Il percorso artistico dell’autore si esplica, in questa mostra, attraverso la progressiva trasformazione del mondo: se nei primi lavori prevalgono le linee ampie e tondeggianti, ariose, simili a grandi vele che conducono le piccole “animule” verso una percezione del reale ottimistica e piena di speranze, nelle opere più recenti i contenitori rigidi e schematici, poco spazio lasciano alla fluidità del pensiero e del movimento, imprigionandole in un universo privo di emotività e umanità.
Il tema predominante in tutta la mostra sembra essere la ricerca ardua, e a volte impossibile, dell’individualità, ostacolata dalle trasformazioni avvenute nella società contemporanea, caratterizzate dalle mutate condizioni di spazio e identità, dalla progressiva perdita di senso di questi ultimi, e sempre di questi la crescente erosione del significato di spazio, dalla desolazione spirituale.

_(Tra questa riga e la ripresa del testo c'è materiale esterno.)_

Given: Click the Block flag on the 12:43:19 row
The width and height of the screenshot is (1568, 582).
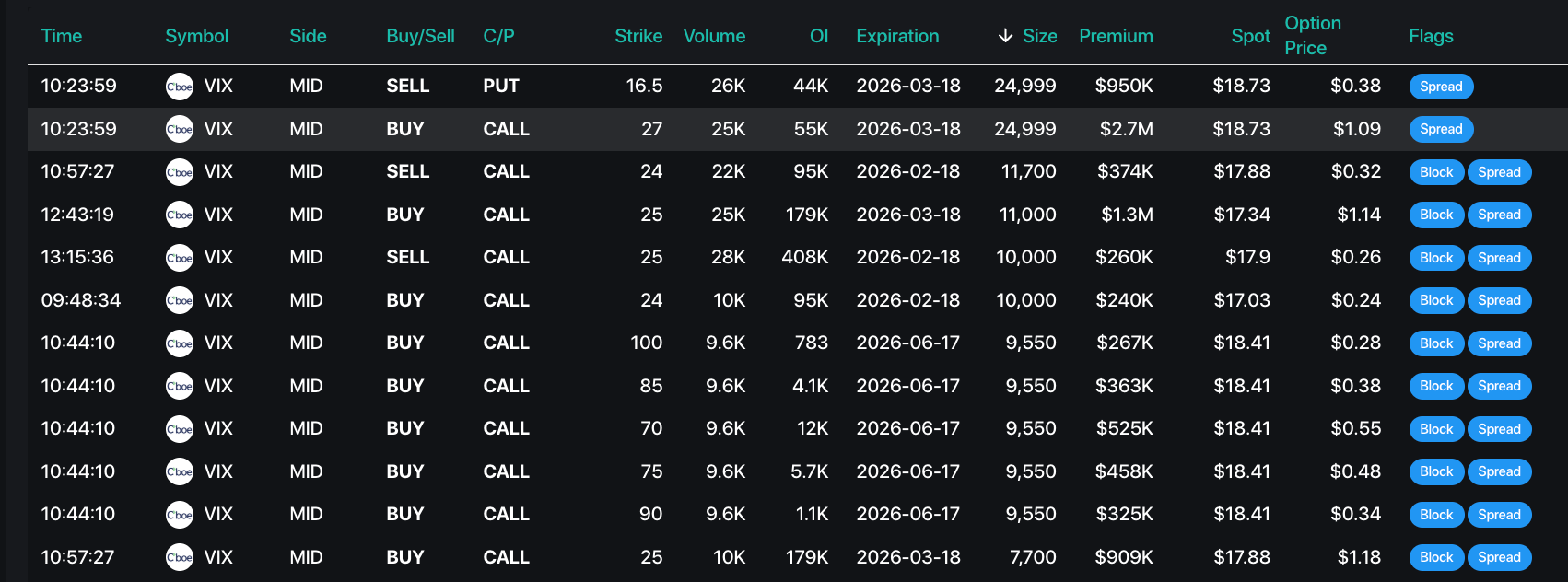Looking at the screenshot, I should [x=1436, y=215].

Nella coercizione fisica a cui sono sottoposte le “animule” nei rigidi e squadrati contenitori, ritroviamo lo smarrimento, la perdita d’identità dell’individuo contemporaneo, derivanti dalla perdita programmata dei valori e dei significati dell’umano.
Nella visione di Francesco Giauna, l’uomo avverte sempre più lo straneamento da un ordine cosmico, mentre lo slittamento verso l’omologazione, sempre più evidente e inarrestabile, lo porta ad una progressiva negazione di tutti gli orizzonti di significato, ad una sorta di nichilismo.
Il bianco pervade in modo ossessivo l’opera dell’artista a testimonianza del senso di indeterminatezza e appiattimento dell’individuo che chiuso nel piccolo spazio concesso, in mancanza di un mondo in progressivo annullamento, può arrivare a sconfinare nei pericolosi e sempre latenti territori della follia.
Tuttavia, in alcune opere l’improvvisa e piacevole comparsa di colori sembra esprimere la ricerca di una vivacità, di una vitalità in grado di svolgere una funzione salvifica nei confronti dell’annichilimento delle passioni e delle emozioni.
Ed è nelle opere in cui è rappresentato l’avvilupparsi dei corpi, la fusione dell’uno nell’altro, la plasticità delle forme, che possiamo ritrovare la speranza, la possibilità di emancipazione dalla siderale e glaciale concezione di una società che tenta di trasformarci tutti in una massa indistinta di consumatori itineranti.